**EXERCISE DATA**
- - - - -

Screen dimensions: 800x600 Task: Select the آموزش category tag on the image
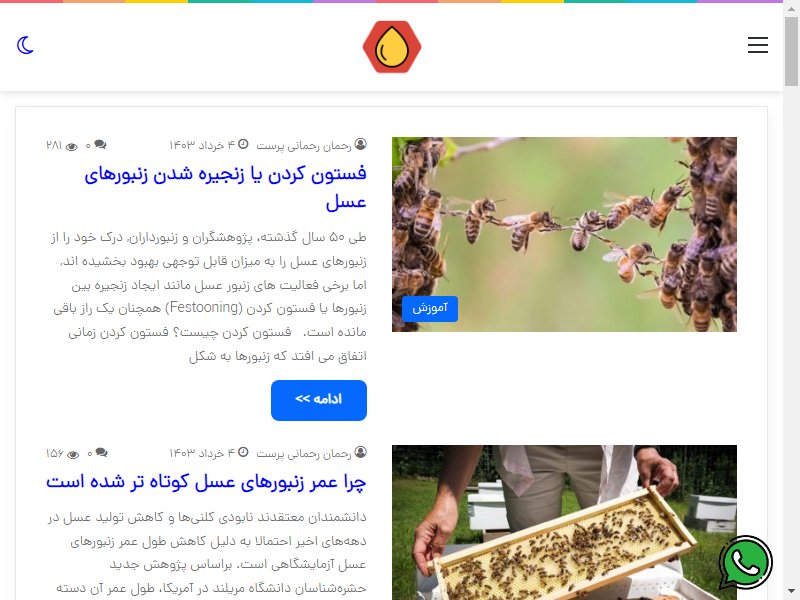click(x=430, y=309)
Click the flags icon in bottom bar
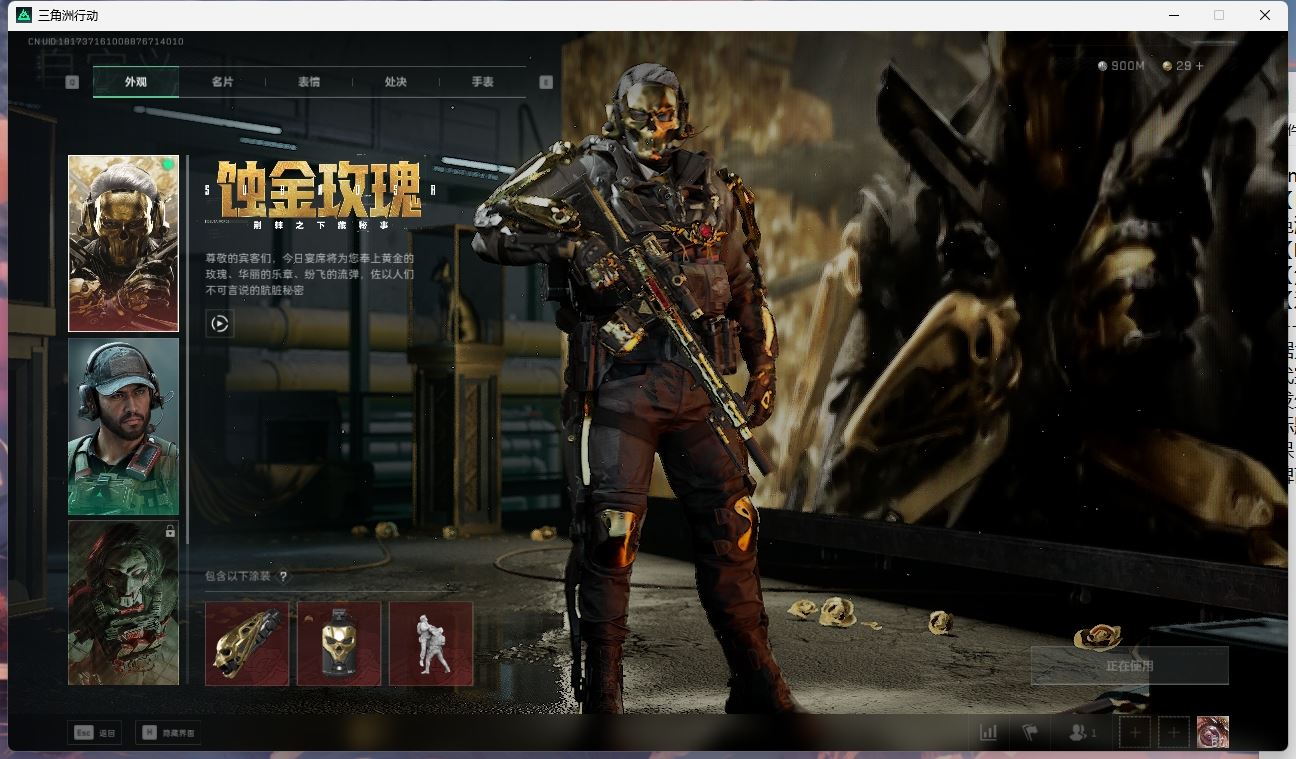1296x759 pixels. point(1031,732)
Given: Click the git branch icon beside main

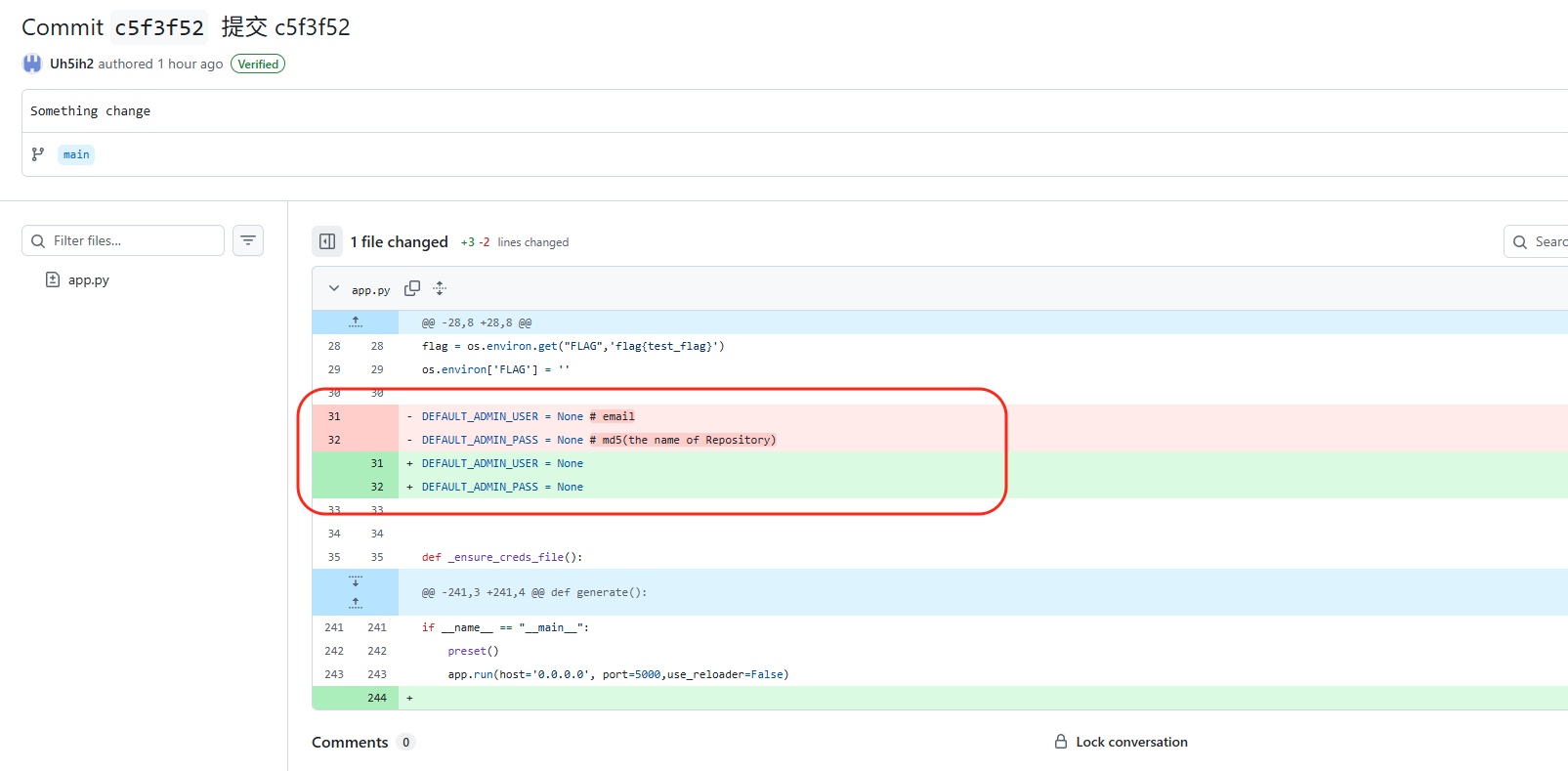Looking at the screenshot, I should coord(38,154).
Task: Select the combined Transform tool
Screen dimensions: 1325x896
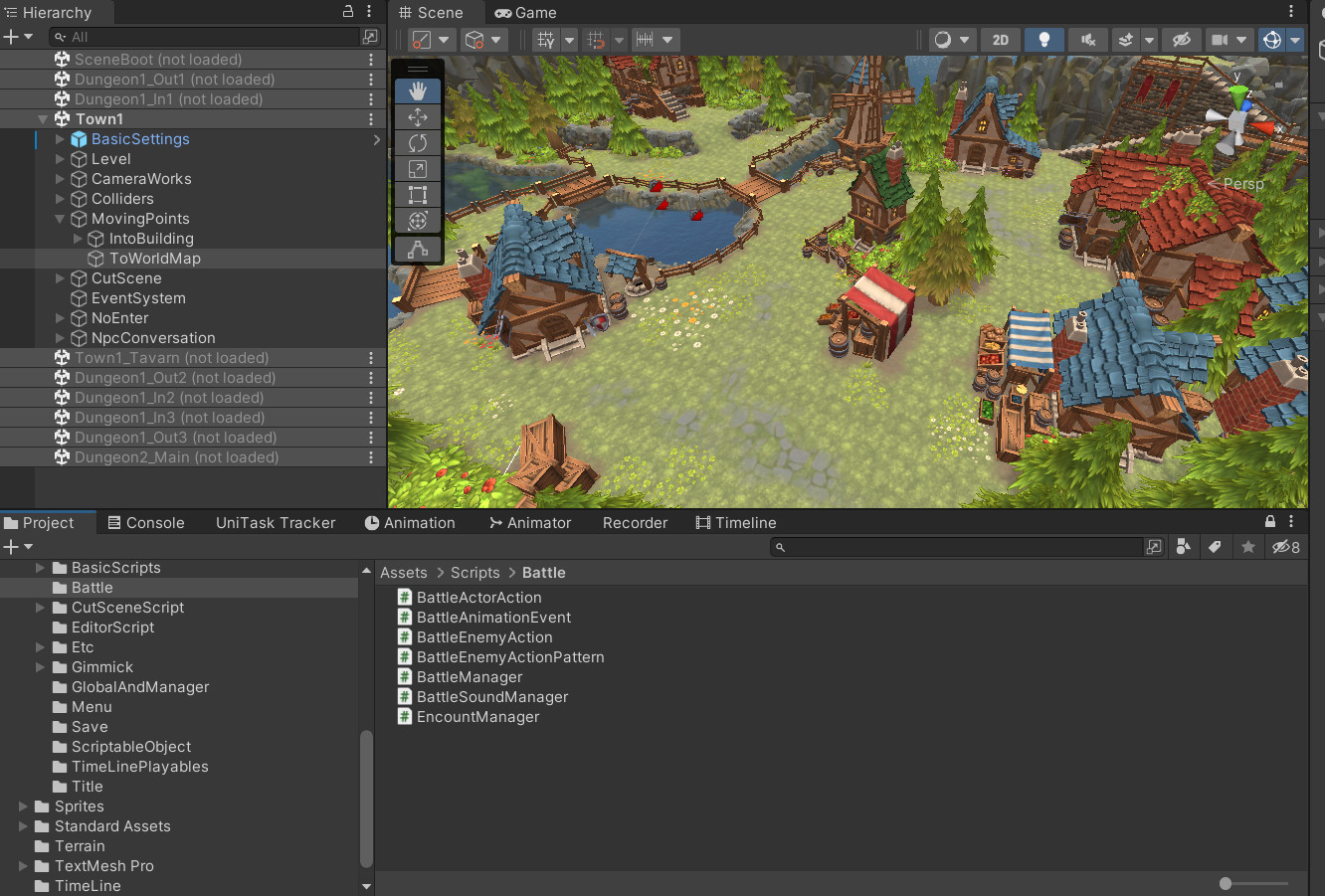Action: pos(418,220)
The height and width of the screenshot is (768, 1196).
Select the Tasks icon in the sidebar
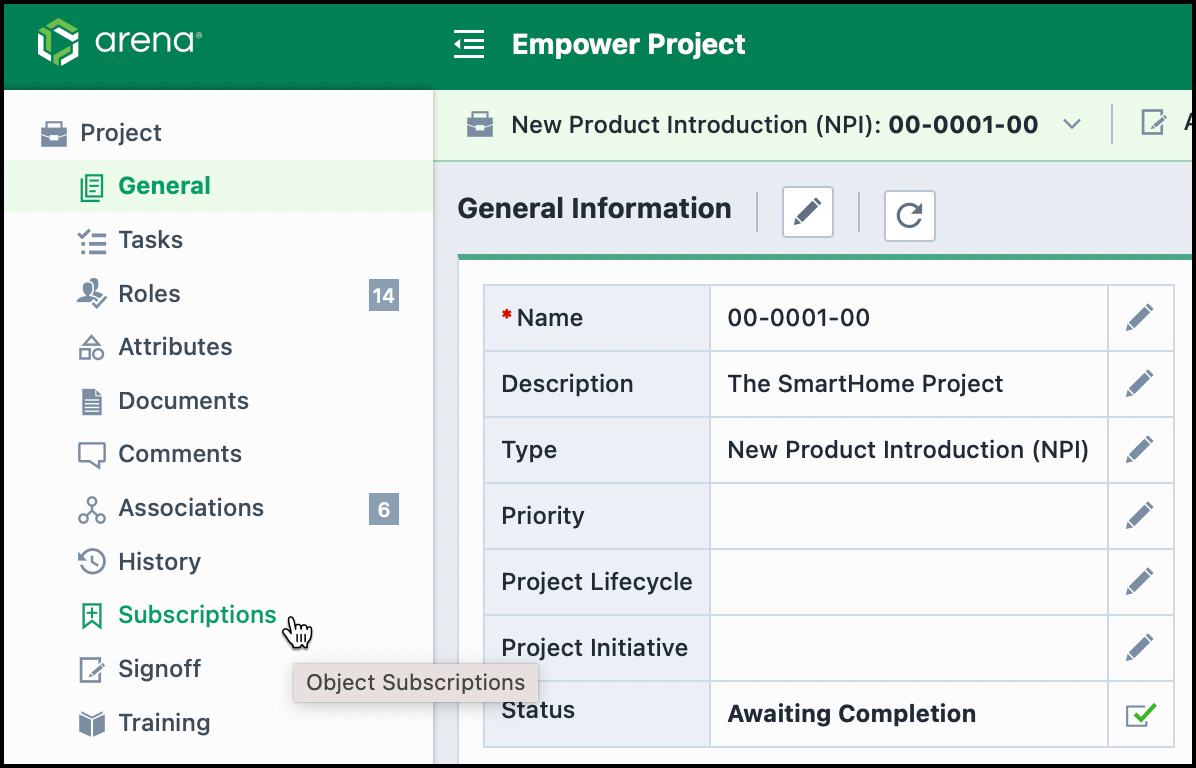90,240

- - - - -

**ACTIVITY**
The task requires restating verbatim the lines from the one that holds "Given: Click the git branch icon beside main" through the end of the listing, both ends counted, and no pictures.

**RESPONSE FOR THIS EXERCISE**
Given: Click the git branch icon beside main

Looking at the screenshot, I should coord(38,154).
Task: Select the combined Transform tool
Screen dimensions: 1325x896
Action: pos(418,220)
The height and width of the screenshot is (768, 1196).
Select the Tasks icon in the sidebar
90,240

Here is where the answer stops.